Destructive drop_while for Array and Hash

Added by chucke (Tiago Cardoso) 5 months ago. Updated 4 months ago.

Status:
Feedback
Assignee:
-
Target version:
-
[ruby-core:115648]

Description

I propose a "drop_while!" variant for arrays and hashes, which changes the current instance.

h = {foo: 0, bar: 1, baz: 2}
h.drop_while!{|element| key, value = *element; value < 2 }
h #=> # => { baz: 2 }

Updated by matheusrich (Matheus Richard) 5 months ago

What would be the return value? The same as drop_while?

Updated by chucke (Tiago Cardoso) 5 months ago

I'd say it returns self, or nil if no changes were made, just like other ! Methods of the kind.

Updated by matz (Yukihiro Matsumoto) 4 months ago

  • Status changed from Open to Feedback

I reject Hash#drop_while! because the order is not (and should not be) important for Hash and the order of hash is fragile anyway.
Whereas Array#drop_while! has chance. Could you explain the use-case for the new method, please?

Matz.

Updated by zverok (Victor Shepelev) 4 months ago

Could you explain the use-case for the new method, please?

Not the original author, but I think one of the frequent use cases is some parser- or scanner-alike code. E.g., after reading some "dirty" data,

lines.drop_while! { ln.match?(/HEADER:/) }

# operate with clean `lines` here

(I had more generic take on this in my ticket about "consuming" enumerators #19061, which I haven't had time to pursue the better proposal/explanation this year, but want to return during the next one.)

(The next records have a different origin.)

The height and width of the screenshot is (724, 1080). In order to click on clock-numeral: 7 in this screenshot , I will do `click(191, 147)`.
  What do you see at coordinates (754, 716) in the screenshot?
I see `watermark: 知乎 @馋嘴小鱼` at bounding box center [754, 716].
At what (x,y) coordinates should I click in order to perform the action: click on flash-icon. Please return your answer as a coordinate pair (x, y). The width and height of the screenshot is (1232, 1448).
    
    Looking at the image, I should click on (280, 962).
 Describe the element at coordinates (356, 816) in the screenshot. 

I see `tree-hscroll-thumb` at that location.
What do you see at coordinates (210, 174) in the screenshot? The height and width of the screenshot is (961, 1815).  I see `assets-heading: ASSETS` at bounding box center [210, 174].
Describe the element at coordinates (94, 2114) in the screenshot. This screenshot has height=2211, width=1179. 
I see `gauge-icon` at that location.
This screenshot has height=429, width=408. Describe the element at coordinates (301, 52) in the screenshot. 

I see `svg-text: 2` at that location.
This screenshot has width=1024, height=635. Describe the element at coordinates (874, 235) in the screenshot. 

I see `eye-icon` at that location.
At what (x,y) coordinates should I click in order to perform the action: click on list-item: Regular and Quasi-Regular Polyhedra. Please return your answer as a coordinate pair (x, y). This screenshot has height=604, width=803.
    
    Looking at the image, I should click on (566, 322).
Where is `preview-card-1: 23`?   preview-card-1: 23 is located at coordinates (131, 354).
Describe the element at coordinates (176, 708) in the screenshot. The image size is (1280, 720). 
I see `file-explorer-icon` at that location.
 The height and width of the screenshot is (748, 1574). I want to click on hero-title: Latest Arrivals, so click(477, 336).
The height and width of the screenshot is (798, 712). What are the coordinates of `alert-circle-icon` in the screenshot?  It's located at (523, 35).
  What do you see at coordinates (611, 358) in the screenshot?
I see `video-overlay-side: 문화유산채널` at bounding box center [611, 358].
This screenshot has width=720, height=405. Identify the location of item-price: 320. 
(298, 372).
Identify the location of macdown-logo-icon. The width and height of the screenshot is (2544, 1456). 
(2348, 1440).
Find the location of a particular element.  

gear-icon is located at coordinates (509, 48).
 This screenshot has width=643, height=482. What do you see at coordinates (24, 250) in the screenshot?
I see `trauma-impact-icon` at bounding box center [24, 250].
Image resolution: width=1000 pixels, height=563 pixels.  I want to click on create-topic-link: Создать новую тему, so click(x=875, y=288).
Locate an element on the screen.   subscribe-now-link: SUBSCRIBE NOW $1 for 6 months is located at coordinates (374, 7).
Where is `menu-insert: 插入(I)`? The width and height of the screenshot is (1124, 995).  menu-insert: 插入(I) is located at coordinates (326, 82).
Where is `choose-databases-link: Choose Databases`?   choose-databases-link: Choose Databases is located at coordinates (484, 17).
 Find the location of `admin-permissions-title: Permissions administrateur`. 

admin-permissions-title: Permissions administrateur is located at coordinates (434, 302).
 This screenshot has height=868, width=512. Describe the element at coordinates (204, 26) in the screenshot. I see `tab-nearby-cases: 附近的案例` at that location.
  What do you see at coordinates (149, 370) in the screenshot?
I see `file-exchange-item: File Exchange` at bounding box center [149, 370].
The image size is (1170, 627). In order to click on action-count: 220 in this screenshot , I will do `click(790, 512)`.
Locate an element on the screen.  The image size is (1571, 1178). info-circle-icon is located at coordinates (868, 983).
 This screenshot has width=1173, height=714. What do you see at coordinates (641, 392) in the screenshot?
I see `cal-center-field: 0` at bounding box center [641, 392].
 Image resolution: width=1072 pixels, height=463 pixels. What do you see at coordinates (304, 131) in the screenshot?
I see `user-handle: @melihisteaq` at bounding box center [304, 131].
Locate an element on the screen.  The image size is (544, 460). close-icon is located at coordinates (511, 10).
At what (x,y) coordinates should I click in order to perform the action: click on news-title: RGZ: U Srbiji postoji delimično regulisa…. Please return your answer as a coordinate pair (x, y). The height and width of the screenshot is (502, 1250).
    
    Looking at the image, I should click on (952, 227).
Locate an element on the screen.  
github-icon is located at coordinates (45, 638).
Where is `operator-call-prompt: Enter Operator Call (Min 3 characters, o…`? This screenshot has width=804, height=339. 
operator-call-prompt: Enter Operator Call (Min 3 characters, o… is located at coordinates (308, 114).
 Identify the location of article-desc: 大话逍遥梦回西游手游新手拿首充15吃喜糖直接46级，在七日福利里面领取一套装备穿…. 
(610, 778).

Updated by chucke (Tiago Cardoso) 4 months ago

thx for the response matz!

The specific use case can be found here: https://gitlab.com/os85/http-2-next/-/blob/master/lib/http/2/next/connection.rb#L737-739

The HTTP/2 allows frames to be ackowledged for streams that have been closed "recently", which in this case means "last 15 seconds". functionally, I'm using an hash to store them, with insertion at the time they're closed, and in a given event, I proceed to clean up the ones that have timed-out.

the first implementation traversed the whole collection for all timed out streams, and removed them. This O(n) complexity surfaced as a bottleneck in some benchmarks around long-lived connections. In order to improve it, I use #drop_while, which turned it into O(log n) , as given hash preserving insertion order, possibly timed out streams are left-most, so I can stop processing the collection as soon as I find a non-timed out element.

This greatly improved benchmarks, but the resulting multiple objects generated by the successive Enumerable#drop_while + #to_h calls resulted in a new bottleneck associated with temporary object generation, that could be greatly reduced by just reusing the same collection.

can you clarify what you mean by "the order of hash is fragile anyway"? As I understood, there are other stdlib data structures relying on hash order insertion. Are there plans to remove this guarantee?

I guess I could rely on Array#drop_while!, although that'd hurt lookups.

Updated by chucke (Tiago Cardoso) 4 months ago

for comparison, the original implementation can be found here: https://github.com/igrigorik/http-2/blob/master/lib/http/2/connection.rb#L705-L714 (http-2-next is a fork of http-2 gem).

FWIW zverok's use case is also reasonably common.